RECORDS PROVIDED =
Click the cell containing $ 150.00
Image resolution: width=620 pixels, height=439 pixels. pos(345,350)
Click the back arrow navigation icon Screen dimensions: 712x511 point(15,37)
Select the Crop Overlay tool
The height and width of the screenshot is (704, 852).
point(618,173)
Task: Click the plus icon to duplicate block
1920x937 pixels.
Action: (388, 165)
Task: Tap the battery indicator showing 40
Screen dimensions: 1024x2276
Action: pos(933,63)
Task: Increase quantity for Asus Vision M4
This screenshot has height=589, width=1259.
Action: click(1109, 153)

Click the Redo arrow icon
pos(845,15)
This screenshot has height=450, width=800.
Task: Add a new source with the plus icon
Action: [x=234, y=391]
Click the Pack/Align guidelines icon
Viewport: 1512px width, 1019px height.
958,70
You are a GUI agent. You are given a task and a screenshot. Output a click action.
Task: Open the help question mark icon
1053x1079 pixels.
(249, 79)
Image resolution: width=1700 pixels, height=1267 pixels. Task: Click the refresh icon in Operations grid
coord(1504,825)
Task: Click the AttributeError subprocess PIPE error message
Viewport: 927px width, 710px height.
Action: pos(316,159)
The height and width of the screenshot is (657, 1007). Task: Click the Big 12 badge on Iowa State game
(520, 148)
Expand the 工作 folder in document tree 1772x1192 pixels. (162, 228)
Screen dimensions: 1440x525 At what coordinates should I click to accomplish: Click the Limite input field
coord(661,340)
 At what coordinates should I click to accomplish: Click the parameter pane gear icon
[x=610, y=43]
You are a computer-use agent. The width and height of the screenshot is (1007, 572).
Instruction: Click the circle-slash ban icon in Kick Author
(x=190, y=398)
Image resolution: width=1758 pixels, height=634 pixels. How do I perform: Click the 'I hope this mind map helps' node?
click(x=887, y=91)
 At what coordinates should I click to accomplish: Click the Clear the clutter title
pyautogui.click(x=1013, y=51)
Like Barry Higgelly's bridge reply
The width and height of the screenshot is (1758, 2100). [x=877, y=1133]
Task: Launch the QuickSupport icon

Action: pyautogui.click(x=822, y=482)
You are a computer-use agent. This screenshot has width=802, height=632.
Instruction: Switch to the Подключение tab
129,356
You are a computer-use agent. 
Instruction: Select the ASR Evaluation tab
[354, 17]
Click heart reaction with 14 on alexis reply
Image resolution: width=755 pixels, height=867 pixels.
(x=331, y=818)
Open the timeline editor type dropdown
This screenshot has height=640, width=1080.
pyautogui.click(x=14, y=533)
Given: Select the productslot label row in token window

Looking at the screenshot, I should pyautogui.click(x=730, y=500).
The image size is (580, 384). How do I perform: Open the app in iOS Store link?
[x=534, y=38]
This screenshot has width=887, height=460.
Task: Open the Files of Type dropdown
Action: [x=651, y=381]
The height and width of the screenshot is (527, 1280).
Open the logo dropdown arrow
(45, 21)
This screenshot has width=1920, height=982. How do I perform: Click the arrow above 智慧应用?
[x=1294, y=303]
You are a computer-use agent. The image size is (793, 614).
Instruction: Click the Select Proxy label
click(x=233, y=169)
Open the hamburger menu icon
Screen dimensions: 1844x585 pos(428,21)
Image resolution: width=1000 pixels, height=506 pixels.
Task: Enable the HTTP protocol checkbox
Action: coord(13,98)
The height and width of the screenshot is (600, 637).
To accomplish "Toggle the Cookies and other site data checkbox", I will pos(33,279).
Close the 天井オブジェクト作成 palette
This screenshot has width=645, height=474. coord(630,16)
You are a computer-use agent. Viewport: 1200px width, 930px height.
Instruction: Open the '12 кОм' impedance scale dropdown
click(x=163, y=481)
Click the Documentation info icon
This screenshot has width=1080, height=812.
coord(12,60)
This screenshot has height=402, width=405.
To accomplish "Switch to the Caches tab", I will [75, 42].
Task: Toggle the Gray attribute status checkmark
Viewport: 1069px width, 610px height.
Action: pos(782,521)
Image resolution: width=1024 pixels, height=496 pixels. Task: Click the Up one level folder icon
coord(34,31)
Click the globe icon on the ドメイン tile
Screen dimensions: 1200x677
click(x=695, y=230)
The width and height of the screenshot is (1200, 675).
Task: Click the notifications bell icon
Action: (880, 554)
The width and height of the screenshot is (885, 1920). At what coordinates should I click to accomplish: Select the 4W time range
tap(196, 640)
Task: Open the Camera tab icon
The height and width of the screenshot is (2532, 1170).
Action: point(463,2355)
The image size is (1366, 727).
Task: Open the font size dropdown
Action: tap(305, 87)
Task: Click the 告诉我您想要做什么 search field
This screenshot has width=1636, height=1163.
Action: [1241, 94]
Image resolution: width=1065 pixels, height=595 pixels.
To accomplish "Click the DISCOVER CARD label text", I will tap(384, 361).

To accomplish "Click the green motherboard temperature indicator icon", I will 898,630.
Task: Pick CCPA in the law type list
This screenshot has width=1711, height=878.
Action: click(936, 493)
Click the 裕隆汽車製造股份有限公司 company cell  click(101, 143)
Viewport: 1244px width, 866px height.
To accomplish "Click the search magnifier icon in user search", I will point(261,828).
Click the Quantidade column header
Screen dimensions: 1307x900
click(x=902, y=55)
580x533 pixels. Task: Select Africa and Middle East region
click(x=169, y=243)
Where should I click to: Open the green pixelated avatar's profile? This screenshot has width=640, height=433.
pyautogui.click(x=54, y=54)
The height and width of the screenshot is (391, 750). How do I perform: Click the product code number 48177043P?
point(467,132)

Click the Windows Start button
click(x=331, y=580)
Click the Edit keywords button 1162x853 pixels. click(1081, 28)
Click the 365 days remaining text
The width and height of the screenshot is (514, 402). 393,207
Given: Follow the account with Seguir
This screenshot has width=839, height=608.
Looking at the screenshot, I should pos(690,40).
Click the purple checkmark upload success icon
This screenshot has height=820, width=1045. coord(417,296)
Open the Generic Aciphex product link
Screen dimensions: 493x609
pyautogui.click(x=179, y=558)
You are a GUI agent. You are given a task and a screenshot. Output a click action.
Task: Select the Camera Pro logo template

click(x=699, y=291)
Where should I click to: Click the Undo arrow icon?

WORK TASK = Exactly as written above, reproduce all of the entries.

FINISHED EXERCISE =
Click the cell containing $ 150.00
Image resolution: width=620 pixels, height=439 pixels. pos(345,350)
Click the back arrow navigation icon Screen dimensions: 712x511 point(15,37)
Select the Crop Overlay tool
The height and width of the screenshot is (704, 852).
point(618,173)
Task: Click the plus icon to duplicate block
1920x937 pixels.
Action: (388, 165)
Task: Tap the battery indicator showing 40
Screen dimensions: 1024x2276
Action: pos(933,63)
Task: Increase quantity for Asus Vision M4
This screenshot has height=589, width=1259.
Action: click(1109, 153)

Click the Redo arrow icon
pos(845,15)
This screenshot has height=450, width=800.
Task: Add a new source with the plus icon
Action: [x=234, y=391]
Click the Pack/Align guidelines icon
Viewport: 1512px width, 1019px height.
958,70
You are a GUI agent. You are given a task and a screenshot. Output a click action.
Task: Open the help question mark icon
1053x1079 pixels.
(249, 79)
Image resolution: width=1700 pixels, height=1267 pixels. Task: Click the refresh icon in Operations grid
coord(1504,825)
Task: Click the AttributeError subprocess PIPE error message
Viewport: 927px width, 710px height.
Action: pos(316,159)
The height and width of the screenshot is (657, 1007). Task: Click the Big 12 badge on Iowa State game
(520, 148)
Expand the 工作 folder in document tree 1772x1192 pixels. (162, 228)
Screen dimensions: 1440x525 At what coordinates should I click to accomplish: Click the Limite input field
coord(661,340)
 At what coordinates should I click to accomplish: Click the parameter pane gear icon
[x=610, y=43]
You are a computer-use agent. The width and height of the screenshot is (1007, 572).
Instruction: Click the circle-slash ban icon in Kick Author
(x=190, y=398)
Image resolution: width=1758 pixels, height=634 pixels. How do I perform: Click the 'I hope this mind map helps' node?
click(x=887, y=91)
 At what coordinates should I click to accomplish: Click the Clear the clutter title
pyautogui.click(x=1013, y=51)
Like Barry Higgelly's bridge reply
The width and height of the screenshot is (1758, 2100). [x=877, y=1133]
Task: Launch the QuickSupport icon

Action: pyautogui.click(x=822, y=482)
You are a computer-use agent. This screenshot has width=802, height=632.
Instruction: Switch to the Подключение tab
129,356
You are a computer-use agent. 
Instruction: Select the ASR Evaluation tab
[354, 17]
Click heart reaction with 14 on alexis reply
Image resolution: width=755 pixels, height=867 pixels.
(x=331, y=818)
Open the timeline editor type dropdown
This screenshot has height=640, width=1080.
pyautogui.click(x=14, y=533)
Given: Select the productslot label row in token window

Looking at the screenshot, I should pyautogui.click(x=730, y=500).
The image size is (580, 384). How do I perform: Open the app in iOS Store link?
[x=534, y=38]
This screenshot has width=887, height=460.
Task: Open the Files of Type dropdown
Action: [x=651, y=381]
The height and width of the screenshot is (527, 1280).
Open the logo dropdown arrow
(45, 21)
This screenshot has width=1920, height=982. How do I perform: Click the arrow above 智慧应用?
[x=1294, y=303]
You are a computer-use agent. The image size is (793, 614).
Instruction: Click the Select Proxy label
click(x=233, y=169)
Open the hamburger menu icon
Screen dimensions: 1844x585 pos(428,21)
Image resolution: width=1000 pixels, height=506 pixels.
Task: Enable the HTTP protocol checkbox
Action: coord(13,98)
The height and width of the screenshot is (600, 637).
To accomplish "Toggle the Cookies and other site data checkbox", I will pos(33,279).
Close the 天井オブジェクト作成 palette
This screenshot has width=645, height=474. coord(630,16)
You are a computer-use agent. Viewport: 1200px width, 930px height.
Instruction: Open the '12 кОм' impedance scale dropdown
click(x=163, y=481)
Click the Documentation info icon
This screenshot has width=1080, height=812.
coord(12,60)
This screenshot has height=402, width=405.
To accomplish "Switch to the Caches tab", I will [75, 42].
Task: Toggle the Gray attribute status checkmark
Viewport: 1069px width, 610px height.
Action: pos(782,521)
Image resolution: width=1024 pixels, height=496 pixels. Task: Click the Up one level folder icon
coord(34,31)
Click the globe icon on the ドメイン tile
Screen dimensions: 1200x677
click(x=695, y=230)
The width and height of the screenshot is (1200, 675).
Task: Click the notifications bell icon
Action: (880, 554)
The width and height of the screenshot is (885, 1920). At what coordinates should I click to accomplish: Select the 4W time range
tap(196, 640)
Task: Open the Camera tab icon
The height and width of the screenshot is (2532, 1170).
Action: point(463,2355)
The image size is (1366, 727).
Task: Open the font size dropdown
Action: tap(305, 87)
Task: Click the 告诉我您想要做什么 search field
This screenshot has width=1636, height=1163.
Action: [1241, 94]
Image resolution: width=1065 pixels, height=595 pixels.
To accomplish "Click the DISCOVER CARD label text", I will tap(384, 361).

To accomplish "Click the green motherboard temperature indicator icon", I will 898,630.
Task: Pick CCPA in the law type list
This screenshot has width=1711, height=878.
Action: click(936, 493)
Click the 裕隆汽車製造股份有限公司 company cell  click(101, 143)
Viewport: 1244px width, 866px height.
To accomplish "Click the search magnifier icon in user search", I will point(261,828).
Click the Quantidade column header
Screen dimensions: 1307x900
click(x=902, y=55)
580x533 pixels. Task: Select Africa and Middle East region
click(x=169, y=243)
Where should I click to: Open the green pixelated avatar's profile? This screenshot has width=640, height=433.
pyautogui.click(x=54, y=54)
The height and width of the screenshot is (391, 750). How do I perform: Click the product code number 48177043P?
point(467,132)

Click the Windows Start button
click(x=331, y=580)
Click the Edit keywords button 1162x853 pixels. click(1081, 28)
Click the 365 days remaining text
The width and height of the screenshot is (514, 402). 393,207
Given: Follow the account with Seguir
This screenshot has width=839, height=608.
Looking at the screenshot, I should pos(690,40).
Click the purple checkmark upload success icon
This screenshot has height=820, width=1045. coord(417,296)
Open the Generic Aciphex product link
Screen dimensions: 493x609
pyautogui.click(x=179, y=558)
You are a GUI agent. You are given a task and a screenshot. Output a click action.
Task: Select the Camera Pro logo template

click(x=699, y=291)
Where should I click to: Click the Undo arrow icon?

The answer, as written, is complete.